Posted: 08/31/2006
California Embarks On Symbolic Climate Change Policy
Golden State's Actions to Have Greatest Impact on Business Climate, Says NCPA Scholar
DALLAS (August 31, 2006) - In what amounts to a "go-it-alone" strategy to tackle perceived global warming, California will become the first state to impose a cap on all greenhouse gas emissions, including those from industrial plants, under a landmark deal reached this week by Gov. Arnold Schwarzenegger and legislative Democrats. A scholar with the National Center for Policy Analysis (NCPA) warned that these policies will have their greatest impact in dampening California's business climate, not in improving the Earth's climate.

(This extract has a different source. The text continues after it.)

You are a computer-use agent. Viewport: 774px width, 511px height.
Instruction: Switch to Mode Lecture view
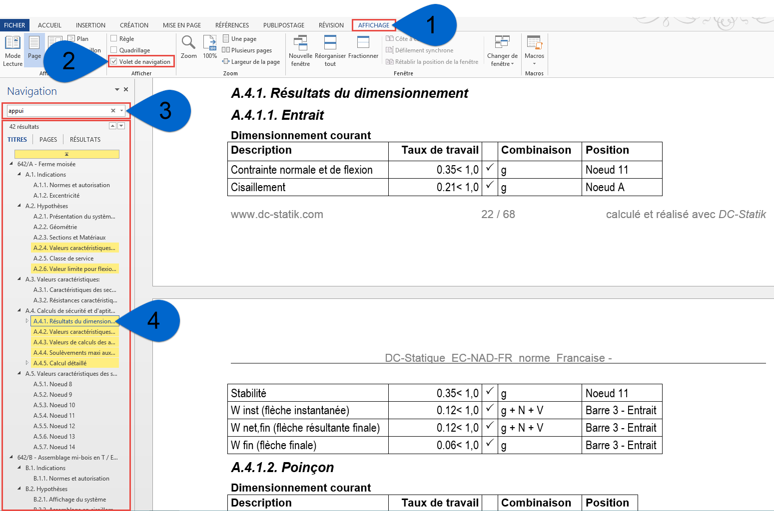[12, 49]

"California's actions will do little or nothing to prevent future warming, even if humans are a significant cause of the present warming cycle," said NCPA Senior Fellow H. Sterling Burnett. "But what it will do is harm the California economy and increase the price of food and fuel in a state that already has among the highest prices for these goods in the nation."
Under the agreement, California will attempt to reduce carbon emissions to 1990 levels over the next 14 years - an approximately 25 percent reduction.
"Once again the California legislature, in a gesture of supreme political grandstanding, has turned its back on the poorest residents in the state," said Burnett. "They are the ones who will suffer as fuel prices rise and as companies leave the state."
Burnett predicted the business community might challenge these regulations in the Court system. While California as long had an exemption to impose stricter clean air regulations than the federal government has, this power has traditionally been viewed as extending only to areas where the federal government has issued regulations. Since the federal government has neither adjudged CO2 to be a pollutant nor regulated it, it's not clear that California has that authority.
For example, California and several environmental activist groups are currently presenting opening briefs defending regulations the state adopted previously to limit CO2 from automobiles. A lower court, in a split decision, overturned California's auto emissions law. If the Supreme Court upholds this decision, then California's new effort may be moot as well.